Dataset entries:
——————

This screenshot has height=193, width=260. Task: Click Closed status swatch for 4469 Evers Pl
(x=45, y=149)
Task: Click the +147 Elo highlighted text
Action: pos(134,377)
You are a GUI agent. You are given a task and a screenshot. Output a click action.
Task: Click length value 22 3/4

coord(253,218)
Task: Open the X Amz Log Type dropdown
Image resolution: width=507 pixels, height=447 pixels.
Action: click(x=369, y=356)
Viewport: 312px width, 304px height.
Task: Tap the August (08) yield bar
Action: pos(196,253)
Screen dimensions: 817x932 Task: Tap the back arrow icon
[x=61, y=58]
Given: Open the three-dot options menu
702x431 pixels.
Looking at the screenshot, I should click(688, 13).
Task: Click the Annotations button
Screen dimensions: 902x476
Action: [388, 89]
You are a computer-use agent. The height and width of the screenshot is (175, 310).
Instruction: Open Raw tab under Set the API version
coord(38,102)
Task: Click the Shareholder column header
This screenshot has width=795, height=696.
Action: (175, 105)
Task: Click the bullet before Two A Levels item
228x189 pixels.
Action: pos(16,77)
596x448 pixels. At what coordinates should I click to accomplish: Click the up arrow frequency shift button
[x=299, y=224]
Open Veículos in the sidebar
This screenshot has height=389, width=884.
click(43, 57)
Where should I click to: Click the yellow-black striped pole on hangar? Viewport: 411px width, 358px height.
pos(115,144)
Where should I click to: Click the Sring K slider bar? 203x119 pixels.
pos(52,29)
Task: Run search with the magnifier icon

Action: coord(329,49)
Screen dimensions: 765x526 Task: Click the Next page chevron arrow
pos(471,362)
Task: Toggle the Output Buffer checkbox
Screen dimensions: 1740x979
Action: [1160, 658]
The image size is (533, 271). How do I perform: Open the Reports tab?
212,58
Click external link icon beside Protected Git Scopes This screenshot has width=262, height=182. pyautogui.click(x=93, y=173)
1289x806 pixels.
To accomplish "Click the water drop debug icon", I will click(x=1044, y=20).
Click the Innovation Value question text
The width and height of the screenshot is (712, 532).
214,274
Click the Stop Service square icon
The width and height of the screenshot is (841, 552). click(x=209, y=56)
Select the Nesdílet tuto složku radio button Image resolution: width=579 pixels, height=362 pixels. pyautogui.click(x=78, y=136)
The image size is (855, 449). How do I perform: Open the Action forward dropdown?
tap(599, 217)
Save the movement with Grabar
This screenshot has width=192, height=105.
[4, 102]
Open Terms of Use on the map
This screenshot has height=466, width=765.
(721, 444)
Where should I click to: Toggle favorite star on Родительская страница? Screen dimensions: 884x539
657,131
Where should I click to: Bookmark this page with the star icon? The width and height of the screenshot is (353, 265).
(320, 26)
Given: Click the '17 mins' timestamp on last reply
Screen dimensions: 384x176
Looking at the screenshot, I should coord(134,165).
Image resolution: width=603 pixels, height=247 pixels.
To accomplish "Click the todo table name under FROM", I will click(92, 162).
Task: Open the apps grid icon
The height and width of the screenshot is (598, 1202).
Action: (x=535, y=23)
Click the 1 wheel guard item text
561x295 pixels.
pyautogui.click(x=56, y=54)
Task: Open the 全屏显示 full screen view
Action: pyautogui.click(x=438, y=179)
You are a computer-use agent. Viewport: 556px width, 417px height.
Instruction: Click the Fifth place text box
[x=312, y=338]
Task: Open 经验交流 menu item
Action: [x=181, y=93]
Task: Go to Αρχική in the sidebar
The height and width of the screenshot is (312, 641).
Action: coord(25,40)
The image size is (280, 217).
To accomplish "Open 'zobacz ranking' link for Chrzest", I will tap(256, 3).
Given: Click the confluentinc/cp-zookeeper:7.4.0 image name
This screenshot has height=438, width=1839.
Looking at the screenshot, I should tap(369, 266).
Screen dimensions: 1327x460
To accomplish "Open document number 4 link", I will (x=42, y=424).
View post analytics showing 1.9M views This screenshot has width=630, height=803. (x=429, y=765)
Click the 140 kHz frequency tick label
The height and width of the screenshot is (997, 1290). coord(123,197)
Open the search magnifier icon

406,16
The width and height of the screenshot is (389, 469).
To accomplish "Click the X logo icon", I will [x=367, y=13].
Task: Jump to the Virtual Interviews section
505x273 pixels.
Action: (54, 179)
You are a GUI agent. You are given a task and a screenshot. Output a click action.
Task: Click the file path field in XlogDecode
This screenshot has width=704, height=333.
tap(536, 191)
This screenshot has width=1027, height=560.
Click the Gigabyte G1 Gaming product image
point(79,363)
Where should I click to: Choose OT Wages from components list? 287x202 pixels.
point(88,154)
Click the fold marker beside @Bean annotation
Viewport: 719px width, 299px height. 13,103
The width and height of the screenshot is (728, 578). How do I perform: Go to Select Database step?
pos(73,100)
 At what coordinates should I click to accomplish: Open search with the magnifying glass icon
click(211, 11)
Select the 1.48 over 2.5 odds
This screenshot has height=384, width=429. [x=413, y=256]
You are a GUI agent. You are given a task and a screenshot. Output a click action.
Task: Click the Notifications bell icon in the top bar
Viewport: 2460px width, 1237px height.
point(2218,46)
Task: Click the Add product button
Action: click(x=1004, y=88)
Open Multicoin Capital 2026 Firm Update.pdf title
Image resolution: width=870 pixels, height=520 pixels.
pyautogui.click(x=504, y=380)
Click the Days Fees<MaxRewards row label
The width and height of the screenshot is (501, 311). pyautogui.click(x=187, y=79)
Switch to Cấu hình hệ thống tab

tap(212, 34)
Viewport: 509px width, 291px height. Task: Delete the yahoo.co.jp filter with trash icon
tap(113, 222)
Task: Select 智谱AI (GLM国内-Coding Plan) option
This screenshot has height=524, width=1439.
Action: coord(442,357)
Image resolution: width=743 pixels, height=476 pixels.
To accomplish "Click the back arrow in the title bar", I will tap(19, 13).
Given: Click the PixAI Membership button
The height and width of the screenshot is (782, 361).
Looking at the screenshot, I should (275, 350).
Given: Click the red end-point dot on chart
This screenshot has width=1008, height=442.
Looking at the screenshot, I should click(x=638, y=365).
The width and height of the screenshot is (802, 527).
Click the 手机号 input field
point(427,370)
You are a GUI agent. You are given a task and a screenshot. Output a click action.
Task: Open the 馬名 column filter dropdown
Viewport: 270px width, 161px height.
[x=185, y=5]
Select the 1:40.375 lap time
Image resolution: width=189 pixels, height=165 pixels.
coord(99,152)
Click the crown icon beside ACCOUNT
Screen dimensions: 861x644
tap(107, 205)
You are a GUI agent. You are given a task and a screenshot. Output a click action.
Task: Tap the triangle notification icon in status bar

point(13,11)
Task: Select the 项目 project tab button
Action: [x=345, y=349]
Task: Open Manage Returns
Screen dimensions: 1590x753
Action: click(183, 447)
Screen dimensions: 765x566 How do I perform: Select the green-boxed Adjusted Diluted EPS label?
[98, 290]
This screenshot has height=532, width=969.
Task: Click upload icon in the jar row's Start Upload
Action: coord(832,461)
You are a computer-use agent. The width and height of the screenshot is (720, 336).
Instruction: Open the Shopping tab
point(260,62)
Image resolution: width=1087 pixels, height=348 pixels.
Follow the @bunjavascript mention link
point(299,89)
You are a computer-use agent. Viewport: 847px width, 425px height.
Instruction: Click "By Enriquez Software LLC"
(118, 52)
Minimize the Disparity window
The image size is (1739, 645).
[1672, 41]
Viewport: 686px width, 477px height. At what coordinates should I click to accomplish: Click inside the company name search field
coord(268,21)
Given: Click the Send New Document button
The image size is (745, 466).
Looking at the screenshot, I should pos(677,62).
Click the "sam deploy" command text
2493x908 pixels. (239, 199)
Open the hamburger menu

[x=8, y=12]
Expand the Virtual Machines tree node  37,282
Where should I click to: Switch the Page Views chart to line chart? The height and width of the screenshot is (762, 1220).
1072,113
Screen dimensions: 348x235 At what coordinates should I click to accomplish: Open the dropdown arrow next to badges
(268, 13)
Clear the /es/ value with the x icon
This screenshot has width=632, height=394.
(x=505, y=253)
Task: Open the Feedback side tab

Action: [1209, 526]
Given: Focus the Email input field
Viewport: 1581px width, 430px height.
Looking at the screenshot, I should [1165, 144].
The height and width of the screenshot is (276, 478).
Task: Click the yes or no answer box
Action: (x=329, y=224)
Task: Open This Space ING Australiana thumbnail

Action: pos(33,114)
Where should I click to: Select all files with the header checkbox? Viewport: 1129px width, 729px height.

——————

Once you find the string "header" in a line of the records, copy that line.

▶ RESPONSE BOX:
Task: Click the Shareholder column header
Where should I click to: Select all files with the header checkbox? Viewport: 1129px width, 729px height.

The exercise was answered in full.